The U.S. Supreme Court turned down the chance to take up a pair of high-profile international trade cases.

The justices denied review March 4 for a case challenging the Commerce Department’s authority to punish noncooperative foreign respondents in duty investigations, and another case dealing with how U.S. Customs and Border Protection classifies goods “not otherwise specified” in the U.S. tariff schedule.

Well Luck

Food distributor Well Luck Co. claimed the CBP misclassified its entries of sunflower seeds under a tariff provision for fruits, nuts, and other edible plant parts that are “prepared or preserved,” because of how they were processed, flavored, and packaged. As a result, the imports faced 17.9 percent import duties.

Well Luck said the imports should be classified under a provision for “sunflower seeds,” which can enter the U.S. free of duties.

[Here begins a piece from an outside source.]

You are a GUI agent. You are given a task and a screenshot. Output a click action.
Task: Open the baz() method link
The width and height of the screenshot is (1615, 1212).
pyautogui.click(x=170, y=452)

Well Luck claimed the case went far beyond sunflower seeds. The company said it could affect how the CBP interprets a host of tariff provisions covering goods “not elsewhere specified or included” in the Harmonized Tariff Schedule of the U.S., covering a total of 493 different products representing $166.6 billion in annual U.S. imports.

Papierfabrik

German paper manufacturer Papierfabrik August Koehler SE challenged the level of antidumping duties assigned to its lightweight thermal paper, which is typically used for printed receipts. More broadly, the company challenged the scope of Commerce’s authority to use “adverse facts available.”

If Commerce thinks a foreign party didn’t cooperate in the department’s antidumping or countervailing duty investigations to the best of its ability, Commerce can fill any gaps in the company’s information with otherwise available data. This tends to result in higher duty rates, and thus is intended to encourage parties to cooperate in these proceedings.

Commerce used this authority to raise duties against Papierfabrik from just 4.33 percent to 75.36 percent.

Papierfabrik argued that even when the department uses adverse facts available, it has to corroborate that the information it uses will lead to a fairly accurate assessment of the company’s business practices. Five professors specializing in international trade law filed an amicus brief with the court, saying that Commerce’s broad use of AFA was contrary to Congress’s intent.

The cases are Papierfabrik August Koehler SE vs. United States, U.S., No. 18-384, cert. denied 3/4/19 and Well Luck Co. v. United States, U.S., No. 18-534, cert. denied 3/4/19.